Mais ce choix a permis à Joe Biden de résoudre un problème politique distinct en laissant un siège ouvert pour la nomination de l'économiste du travail Adriana Kugler en tant que premier membre latino du conseil d'administration de la Fed.

Après une première année relativement discrète, M. Jefferson dispose de peu d'"antécédents fortement articulés en matière de politique monétaire" pour juger de son approche, a écrit la semaine dernière Krishna Guha, vice-président d'Evercore ISI et ancien fonctionnaire de la Fed de New York.
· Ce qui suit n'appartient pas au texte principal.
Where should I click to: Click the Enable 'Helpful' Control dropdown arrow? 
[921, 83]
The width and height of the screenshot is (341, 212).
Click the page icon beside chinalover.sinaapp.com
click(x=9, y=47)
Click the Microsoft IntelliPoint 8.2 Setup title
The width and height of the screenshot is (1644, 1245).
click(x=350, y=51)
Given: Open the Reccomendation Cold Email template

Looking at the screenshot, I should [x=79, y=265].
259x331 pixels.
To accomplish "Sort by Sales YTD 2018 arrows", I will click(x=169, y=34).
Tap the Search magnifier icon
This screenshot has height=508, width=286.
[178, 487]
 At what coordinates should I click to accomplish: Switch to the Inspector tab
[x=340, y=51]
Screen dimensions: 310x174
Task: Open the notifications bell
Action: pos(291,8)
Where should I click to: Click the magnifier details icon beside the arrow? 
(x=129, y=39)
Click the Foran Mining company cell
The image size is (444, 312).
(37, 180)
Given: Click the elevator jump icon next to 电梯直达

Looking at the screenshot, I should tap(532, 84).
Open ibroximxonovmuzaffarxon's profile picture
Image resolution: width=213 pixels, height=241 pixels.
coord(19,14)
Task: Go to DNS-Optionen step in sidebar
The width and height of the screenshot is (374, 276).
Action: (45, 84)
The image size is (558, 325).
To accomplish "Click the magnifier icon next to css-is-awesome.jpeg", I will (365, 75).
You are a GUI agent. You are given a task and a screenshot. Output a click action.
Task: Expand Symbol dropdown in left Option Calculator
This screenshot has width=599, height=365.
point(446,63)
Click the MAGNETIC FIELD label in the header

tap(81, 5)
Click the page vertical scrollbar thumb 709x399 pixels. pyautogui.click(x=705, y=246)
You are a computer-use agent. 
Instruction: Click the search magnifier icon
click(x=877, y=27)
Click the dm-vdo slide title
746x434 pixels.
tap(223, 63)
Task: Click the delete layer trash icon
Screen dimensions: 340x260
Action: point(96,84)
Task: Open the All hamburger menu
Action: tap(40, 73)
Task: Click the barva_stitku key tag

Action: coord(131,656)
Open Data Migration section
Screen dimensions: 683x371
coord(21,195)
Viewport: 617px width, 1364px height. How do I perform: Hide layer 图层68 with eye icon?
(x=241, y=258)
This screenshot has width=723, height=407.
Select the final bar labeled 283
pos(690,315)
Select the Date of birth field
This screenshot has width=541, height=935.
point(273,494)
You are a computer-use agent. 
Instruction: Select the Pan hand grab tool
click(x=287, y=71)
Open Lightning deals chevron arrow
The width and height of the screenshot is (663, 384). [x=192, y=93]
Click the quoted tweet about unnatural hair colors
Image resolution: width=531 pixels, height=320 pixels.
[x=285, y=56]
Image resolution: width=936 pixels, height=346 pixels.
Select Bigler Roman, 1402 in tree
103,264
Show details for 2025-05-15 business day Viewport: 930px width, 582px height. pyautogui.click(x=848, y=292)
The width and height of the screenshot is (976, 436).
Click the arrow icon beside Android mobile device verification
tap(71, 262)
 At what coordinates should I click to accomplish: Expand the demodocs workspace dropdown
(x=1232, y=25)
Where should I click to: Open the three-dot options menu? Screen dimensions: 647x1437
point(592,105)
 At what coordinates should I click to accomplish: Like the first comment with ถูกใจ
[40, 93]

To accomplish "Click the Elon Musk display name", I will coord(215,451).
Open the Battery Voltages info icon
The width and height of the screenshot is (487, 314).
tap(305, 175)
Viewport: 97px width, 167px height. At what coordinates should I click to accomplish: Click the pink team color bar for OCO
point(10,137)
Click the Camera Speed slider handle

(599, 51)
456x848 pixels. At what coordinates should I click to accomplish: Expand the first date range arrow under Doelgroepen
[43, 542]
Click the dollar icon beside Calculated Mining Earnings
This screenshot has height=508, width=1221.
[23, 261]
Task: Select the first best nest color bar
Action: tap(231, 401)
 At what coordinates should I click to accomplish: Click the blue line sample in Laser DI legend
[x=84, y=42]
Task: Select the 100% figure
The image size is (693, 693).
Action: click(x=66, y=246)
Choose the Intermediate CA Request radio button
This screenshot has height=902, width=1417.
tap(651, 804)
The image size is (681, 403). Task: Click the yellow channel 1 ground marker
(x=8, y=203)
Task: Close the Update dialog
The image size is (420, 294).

Mais vendredi, M. Jefferson a montré ce qui est peut-être la principale caractéristique d'un vice-président. Lors d'un discours programmé le jour de sa nomination, il a défendu avec vigueur la position de la Fed dirigée par M. Powell, au cours d'une conférence qui rassemble généralement les critiques de la banque centrale américaine à la Hoover Institution de l'université de Stanford.

Quiconque soutient que la Fed n'est pas "sur la bonne voie", a déclaré M. Jefferson, devrait être "prêt à élargir son objectif" et à prendre en compte l'ampleur des changements économiques qui ont pu se produire au cours de la pandémie.